By Bishop Audo of Aleppo, Caritas Syria President
For two years Syria has been pulled apart by conflict. Violence and anarchy have become widespread. We have become conditioned by tragedy. Our minds and hearts have been constricted by fear and by caution. But I do my best to keep my heart and eyes open to what is happening. And I’m pained by the terrible poverty I see.
A few days ago, I was walking in Souleimanié, a Christian quarter in Aleppo. People were surprised to see me walking alone. Immediately they feared that I might be kidnapped. The kidnappings of two priests and two bishops have traumatized many Christians in Syria.
As I walked, I saw four children in their early teens sitting around a table on the pavement playing cards. They were the children of merchants. They no longer go to school but just send their time playing cards. A few metres on, I see another young teenager collecting money from passengers for a trip in a minibus.

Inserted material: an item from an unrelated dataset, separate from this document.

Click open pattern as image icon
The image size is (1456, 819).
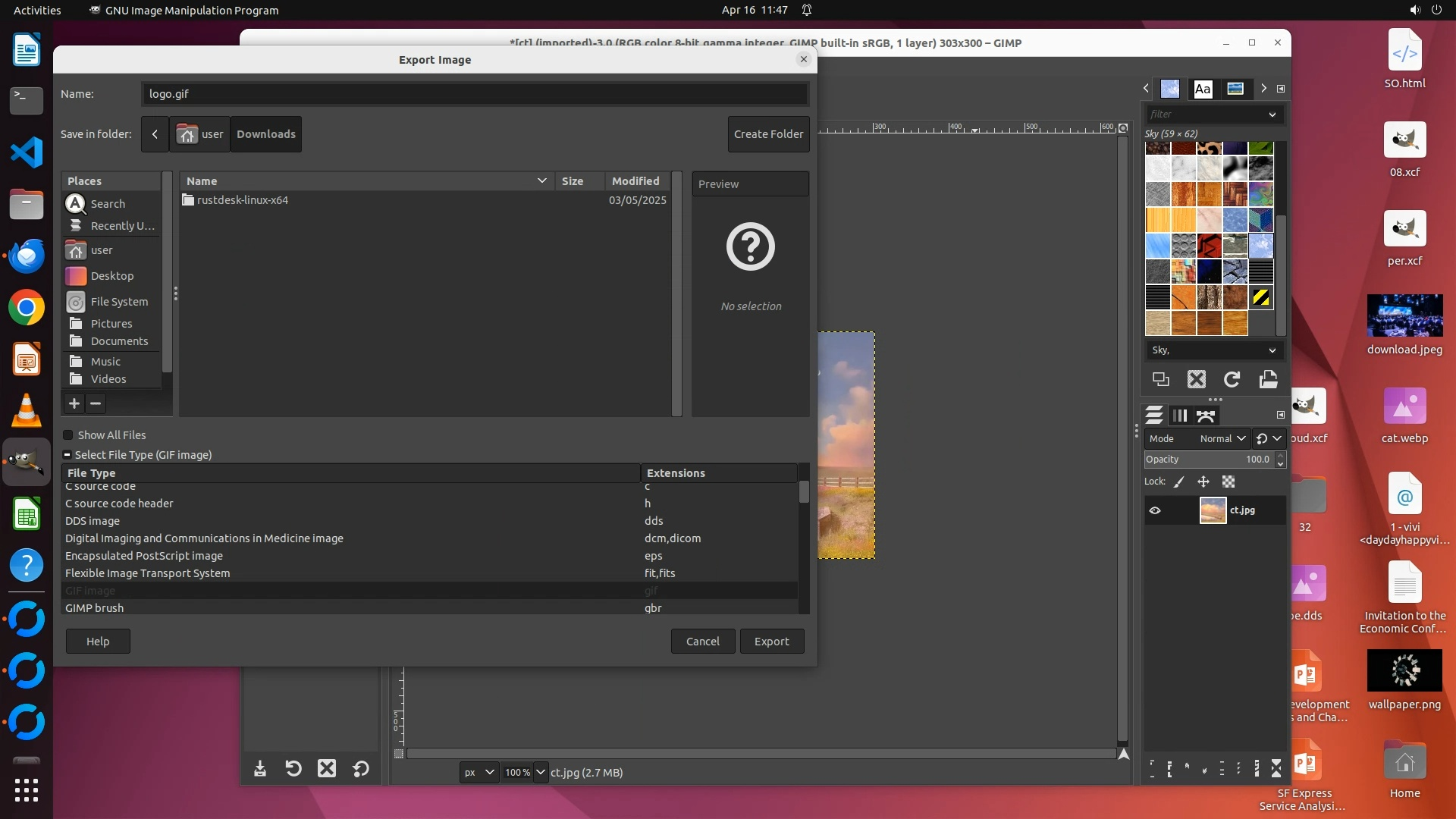coord(1269,379)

It’s a shock to think that millions of Syrian young people now do not go to school anymore. I’d estimate that in Aleppo, four out of five children have given up going to school. Parents are too exhausted that they no longer can properly lookout for their children.
Education has become a luxury. A life of petty crime often the only option for the poor. It’s a huge waste. It’s a huge mess. Chaos and poverty surround us everywhere.
In the heavily populated residential area of al Miassar, there has been no water or electricity for three months. What can one do during the winter evenings? People resort to candles, but they cost money that we can ill afford.
One man I know in Aleppo bought a small second-hand generator so he’d have electricity. He runs it at night, but can only afford to keep it going for a couple of hours every other day. He and his neighbours must also find enough money to pay for another generator to pump water from a nearby well. They fill cans and carry 25 litres of water back to their apartments. People usually live on the uppers floors.
I know a young couple with three children, aged three to ten, who live like this. Their children no longer go to school but roam the streets in winter rain or summer sun. Such poverty isn’t unusual, its common place, affecting 80 percent of people in the city.
For Caritas, there is no question of giving up. We must stand up together, organise ourselves, train, meet and agree a way forward. Our plans to help the poor will always find the proper response. Our work must be inventive. Charity will always find a way.